He’s pushing the manuscript across your desk. Another of his old-fashioned ways—he doesn’t email rewrites, says he wants to be sitting in the room watching your reactions as you read. With the first book, you were able to block out his presence and go at it with red ink. As if he’d disappeared from the room completely, you’d settle into his words. But this one, it’s been like a stage performance, peppering your reactions with little chuckles, an “ahh” here and there.
When you ask, he tells you the rewriting has been tough this week but his eyes don’t meet yours as he says it, and you don’t want to go down the rewriting-is-hell-highway, so you flick the blinker and steer the conversation another direction.
“Tell you what. Let’s try something different today.” You head toward the couch stopping to pull two bottles of water from the mini-fridge on the way. “I remember I had some issues with the dialogue last time, and, since we’re at the climax, it’s pretty important to get that right.” Sit down and pat the cushion next to you. “Why don’t we read Chapter Nine aloud and see if the dialogue feels more natural this time around.”
When He Sits Down
Breathe in the scent of his deodorant. Warm and spicy, it reminds you of tea shops and temples. Open his water bottle, making sure your hand brushes his as you give it to him. Don’t allow it to linger so long that you’re being obvious. He’s wearing a soft-looking cotton shirt. Resist the urge to touch it.
“I wish I would have known.” He opens the fat binder holding his rewrite. “I could have brought an extra copy.”

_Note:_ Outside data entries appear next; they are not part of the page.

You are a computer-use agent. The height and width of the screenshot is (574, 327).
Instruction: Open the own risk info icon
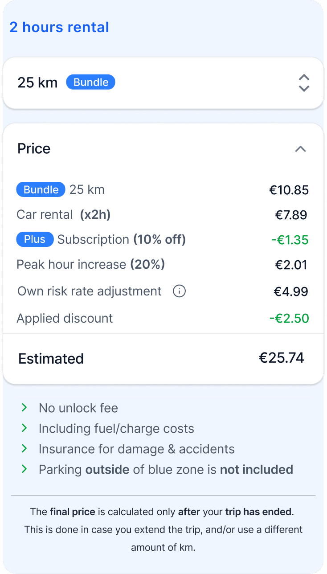click(x=179, y=291)
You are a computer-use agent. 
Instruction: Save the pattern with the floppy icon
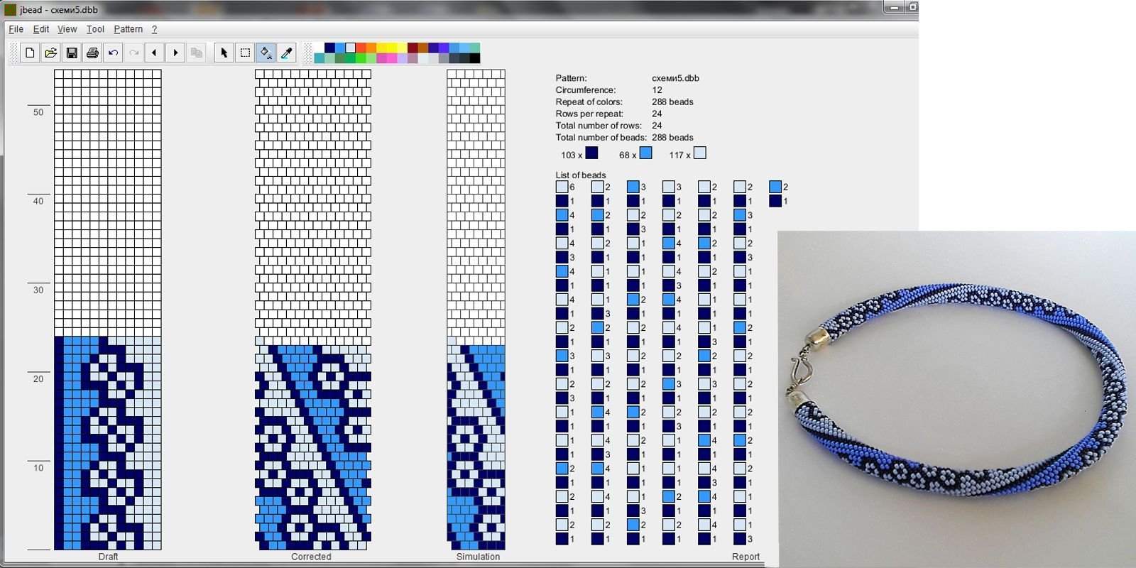pos(72,53)
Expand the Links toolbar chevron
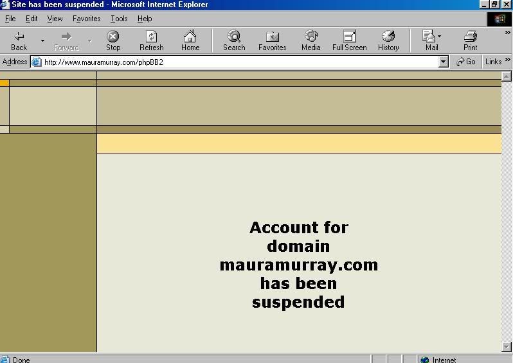Viewport: 513px width, 363px height. point(507,62)
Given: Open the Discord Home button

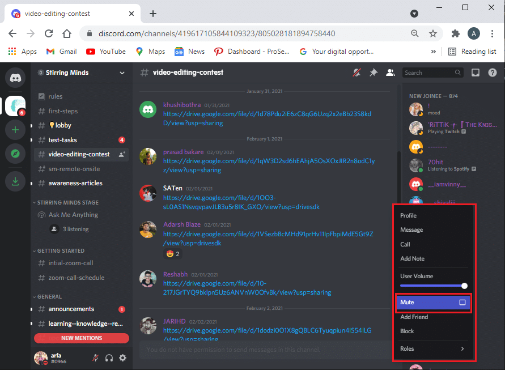Looking at the screenshot, I should point(15,78).
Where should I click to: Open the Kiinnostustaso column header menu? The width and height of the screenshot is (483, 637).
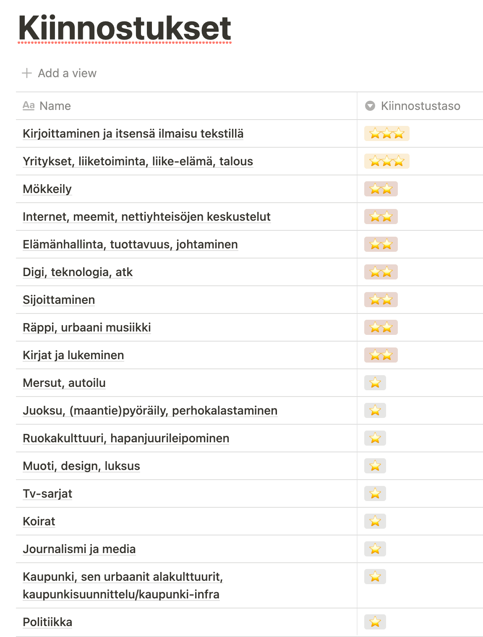(420, 106)
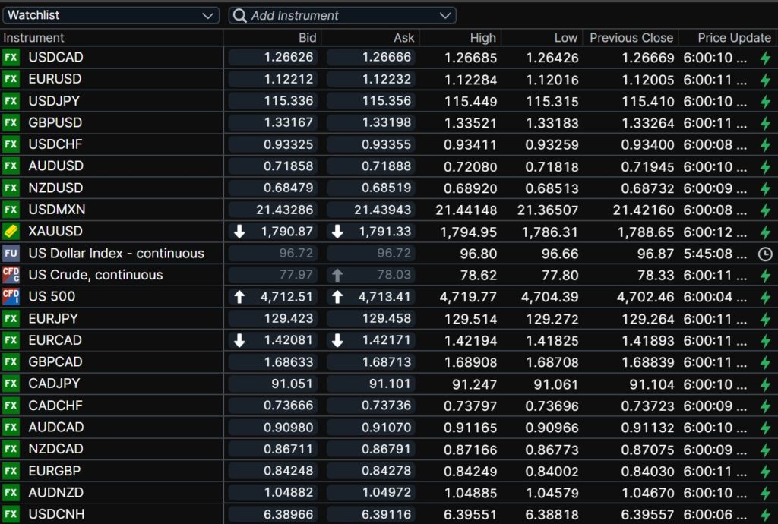Image resolution: width=778 pixels, height=524 pixels.
Task: Sort by the Instrument column header
Action: 34,38
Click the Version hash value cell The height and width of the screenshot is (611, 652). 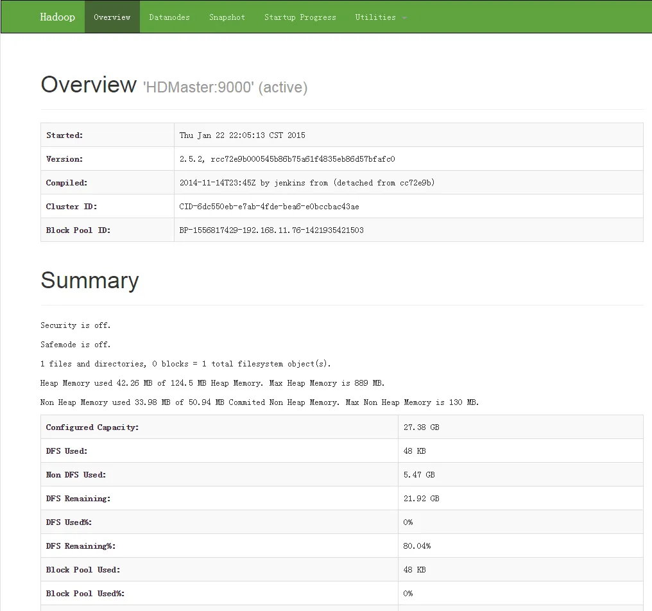point(287,159)
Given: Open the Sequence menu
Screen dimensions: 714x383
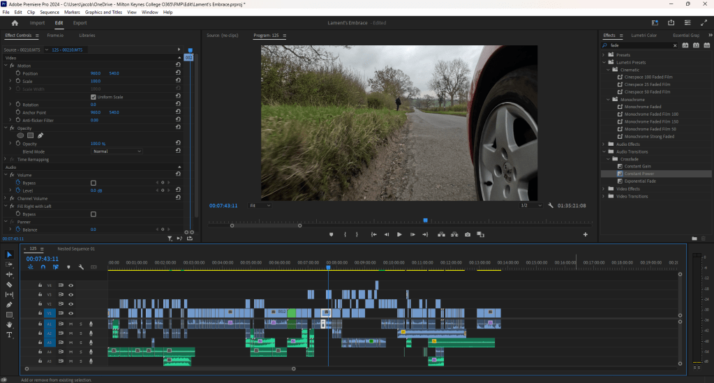Looking at the screenshot, I should (x=50, y=13).

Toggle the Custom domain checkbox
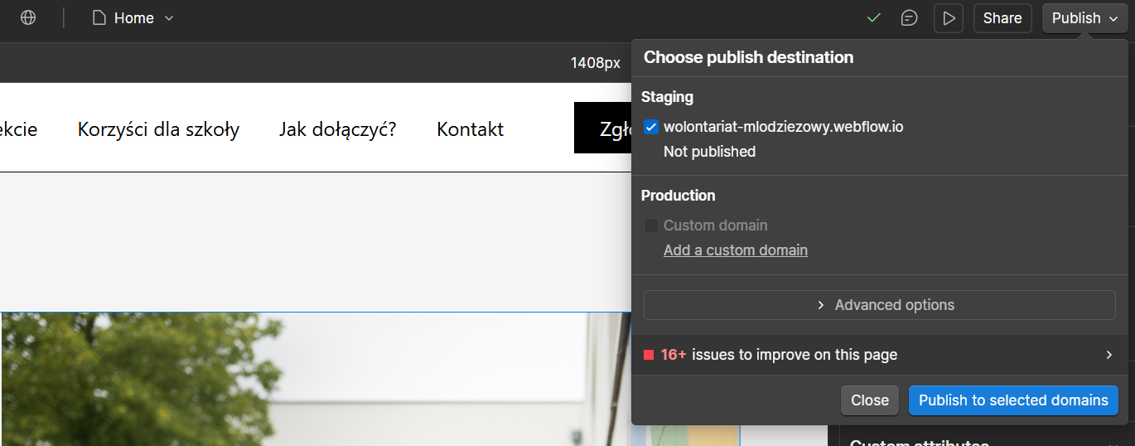(x=651, y=225)
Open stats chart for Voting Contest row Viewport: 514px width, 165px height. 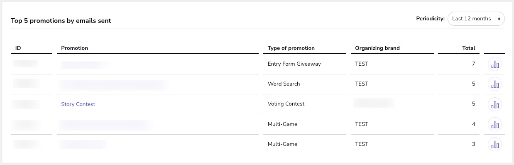[494, 104]
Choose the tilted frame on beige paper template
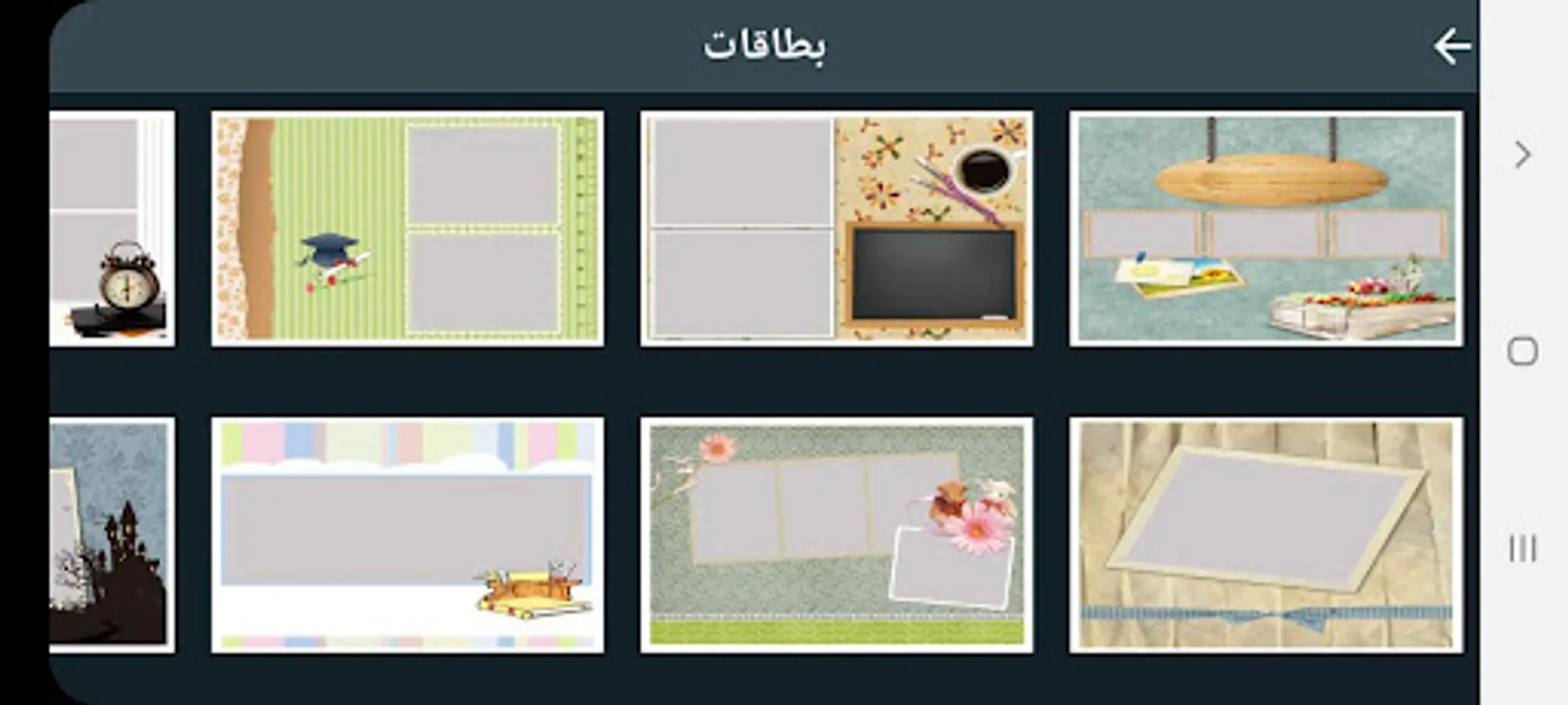1568x705 pixels. click(1266, 535)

You could make copies on the machine next to Mary’s desk easily enough. Instead, you slide closer to him. “That’s okay. We can work from the same script. Why don’t you read all the narration and Matt’s dialogue. I’ll make notes along the way and be Paula.”
At first, you mark a couple things that jump out at you—wordy sentences, a point of view slip—making sure to balance them out with plus signs and smiley faces. Despite yourself, you are falling into the writing. Unlike in the last version, Matt sounds like a flesh-and-blood guy who really is struggling between his sense of duty to an anemic marriage and his attraction to Paula. And Paula’s quest has shifted from pure sex to something deeper.
“Laura has pancreatic cancer.” Alex’s voice has the same inflection he used when reading Matt’s dialogue, but these words aren’t on the page. Comb your brain to figure out who Laura is, and then it comes to you. His wife.
Pancreatic isn’t one of those you nail with chemo and get five more good years. A selfish glimmer, which you don’t even allow to become a full thought, streaks through your mind. Stare straight ahead trying to think of the right thing to say. Realize he’s been holding this news since he walked through the door, as you lured him to the couch, snuggled up next to him to read. If you were to let yourself, you’d be able to recognize the signs of his worry from the moment he poked his head into your office. But you don’t.
Unable to think of the right words, you say, “Oh, Alex, I’m sorry—” Let your face ask the questions he’s going to answer anyway.
He takes off his glasses. His eyes are dry and clear. “We found out Monday. Stage four. They’re talking months, not years.” Instead of a voice choked with grief or fear, which you’d expect, his is matter-of-fact. “She’s decided not to do anything. Chemo, I mean. There’s no surgery.” A grimace plays at his lips. “Ironic, huh?”
Quell the urge to point out that this would be a misuse of the term but you can see the ironic nature of the situation. “Yeah, that must have been a tough call.” Consider the calendar. In all likelihood, she’ll be gone by Christmas. Finally, you find something appropriate to say: “How are you doing with—everything?”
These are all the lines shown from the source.